Lines outside the range are not wanted. Give again exactly the lines between the line holding "Instruction: Select the" and the line holding "Task: Open the [FORUM] link", inclusive, from the listing below.

Records:
Content starts
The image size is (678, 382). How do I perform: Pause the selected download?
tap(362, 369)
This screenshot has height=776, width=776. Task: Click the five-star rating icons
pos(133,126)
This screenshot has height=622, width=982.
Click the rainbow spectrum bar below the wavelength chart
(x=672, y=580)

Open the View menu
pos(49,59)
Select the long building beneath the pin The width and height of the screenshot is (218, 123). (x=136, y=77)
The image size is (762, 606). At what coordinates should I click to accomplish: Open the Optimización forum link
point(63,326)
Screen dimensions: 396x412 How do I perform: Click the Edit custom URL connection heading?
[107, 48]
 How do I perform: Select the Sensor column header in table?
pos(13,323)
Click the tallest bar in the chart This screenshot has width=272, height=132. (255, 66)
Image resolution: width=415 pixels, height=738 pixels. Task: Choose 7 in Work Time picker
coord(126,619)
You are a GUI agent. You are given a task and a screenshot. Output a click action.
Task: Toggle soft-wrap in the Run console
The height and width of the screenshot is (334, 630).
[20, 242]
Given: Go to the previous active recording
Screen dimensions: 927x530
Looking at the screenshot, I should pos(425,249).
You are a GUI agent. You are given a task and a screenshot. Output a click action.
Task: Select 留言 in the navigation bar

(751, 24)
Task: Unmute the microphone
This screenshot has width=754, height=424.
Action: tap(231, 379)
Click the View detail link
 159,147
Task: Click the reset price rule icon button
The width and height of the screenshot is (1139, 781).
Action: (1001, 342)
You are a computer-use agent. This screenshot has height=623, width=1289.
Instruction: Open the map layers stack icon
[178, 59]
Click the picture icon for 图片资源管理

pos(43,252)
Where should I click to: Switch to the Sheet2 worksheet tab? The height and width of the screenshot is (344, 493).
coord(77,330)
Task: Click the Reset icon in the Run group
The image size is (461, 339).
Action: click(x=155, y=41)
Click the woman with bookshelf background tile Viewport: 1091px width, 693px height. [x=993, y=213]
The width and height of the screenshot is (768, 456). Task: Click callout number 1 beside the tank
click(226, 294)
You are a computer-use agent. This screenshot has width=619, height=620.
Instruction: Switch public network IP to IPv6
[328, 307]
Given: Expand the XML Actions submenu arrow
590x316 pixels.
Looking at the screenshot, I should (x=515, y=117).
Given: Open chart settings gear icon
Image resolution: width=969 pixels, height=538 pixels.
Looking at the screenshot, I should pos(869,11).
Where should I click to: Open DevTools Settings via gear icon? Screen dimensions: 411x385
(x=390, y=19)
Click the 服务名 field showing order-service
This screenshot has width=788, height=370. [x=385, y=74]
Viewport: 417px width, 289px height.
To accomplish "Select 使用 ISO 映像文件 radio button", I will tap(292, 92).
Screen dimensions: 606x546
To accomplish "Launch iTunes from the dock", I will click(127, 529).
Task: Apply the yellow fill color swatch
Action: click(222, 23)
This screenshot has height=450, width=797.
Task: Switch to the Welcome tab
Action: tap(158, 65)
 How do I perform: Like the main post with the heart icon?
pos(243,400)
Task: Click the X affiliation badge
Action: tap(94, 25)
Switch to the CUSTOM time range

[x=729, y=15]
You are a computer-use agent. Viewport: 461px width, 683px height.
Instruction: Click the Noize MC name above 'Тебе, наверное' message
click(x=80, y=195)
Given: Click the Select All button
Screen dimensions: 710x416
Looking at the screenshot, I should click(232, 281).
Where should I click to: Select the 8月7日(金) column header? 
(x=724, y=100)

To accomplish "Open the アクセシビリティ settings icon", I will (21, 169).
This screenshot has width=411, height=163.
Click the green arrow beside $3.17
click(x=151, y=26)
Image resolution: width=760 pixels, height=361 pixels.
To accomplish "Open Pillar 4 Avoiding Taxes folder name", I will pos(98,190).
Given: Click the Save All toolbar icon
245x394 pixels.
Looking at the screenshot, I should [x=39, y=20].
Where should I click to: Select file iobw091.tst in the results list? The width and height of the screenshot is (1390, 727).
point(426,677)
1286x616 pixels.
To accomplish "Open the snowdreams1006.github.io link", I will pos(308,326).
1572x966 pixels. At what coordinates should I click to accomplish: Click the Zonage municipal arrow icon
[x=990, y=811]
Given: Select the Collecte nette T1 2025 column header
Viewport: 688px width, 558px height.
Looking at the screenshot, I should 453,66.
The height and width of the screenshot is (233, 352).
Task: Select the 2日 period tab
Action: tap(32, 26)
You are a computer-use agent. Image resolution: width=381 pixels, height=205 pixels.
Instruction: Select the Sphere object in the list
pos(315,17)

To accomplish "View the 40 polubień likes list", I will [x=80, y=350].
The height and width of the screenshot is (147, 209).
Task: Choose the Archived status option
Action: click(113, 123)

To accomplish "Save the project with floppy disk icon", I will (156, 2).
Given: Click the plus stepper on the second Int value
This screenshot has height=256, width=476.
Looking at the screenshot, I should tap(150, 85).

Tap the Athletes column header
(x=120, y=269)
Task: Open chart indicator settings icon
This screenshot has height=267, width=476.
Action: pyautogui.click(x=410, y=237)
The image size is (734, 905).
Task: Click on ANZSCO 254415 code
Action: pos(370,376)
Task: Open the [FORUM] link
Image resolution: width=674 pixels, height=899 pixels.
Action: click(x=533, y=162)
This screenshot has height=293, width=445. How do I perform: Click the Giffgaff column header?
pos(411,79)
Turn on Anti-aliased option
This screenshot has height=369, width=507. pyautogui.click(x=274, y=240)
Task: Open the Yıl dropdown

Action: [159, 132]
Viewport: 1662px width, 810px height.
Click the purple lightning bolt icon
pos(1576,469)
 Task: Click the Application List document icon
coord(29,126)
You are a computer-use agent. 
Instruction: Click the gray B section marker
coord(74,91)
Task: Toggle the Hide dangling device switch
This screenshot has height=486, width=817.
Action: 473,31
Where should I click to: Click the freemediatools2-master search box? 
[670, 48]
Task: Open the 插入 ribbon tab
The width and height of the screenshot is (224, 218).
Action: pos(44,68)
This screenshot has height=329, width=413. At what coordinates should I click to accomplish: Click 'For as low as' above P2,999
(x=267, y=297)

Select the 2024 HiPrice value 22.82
Content ends
Solution to this task:
Instruction: Select the Sphere object in the list
pos(315,17)

To accomplish "View the 40 polubień likes list", I will [x=80, y=350].
The height and width of the screenshot is (147, 209).
Task: Choose the Archived status option
Action: click(113, 123)

To accomplish "Save the project with floppy disk icon", I will (156, 2).
Given: Click the plus stepper on the second Int value
This screenshot has height=256, width=476.
Looking at the screenshot, I should tap(150, 85).

Tap the Athletes column header
(x=120, y=269)
Task: Open chart indicator settings icon
This screenshot has height=267, width=476.
Action: pyautogui.click(x=410, y=237)
The image size is (734, 905).
Task: Click on ANZSCO 254415 code
Action: pos(370,376)
Task: Open the [FORUM] link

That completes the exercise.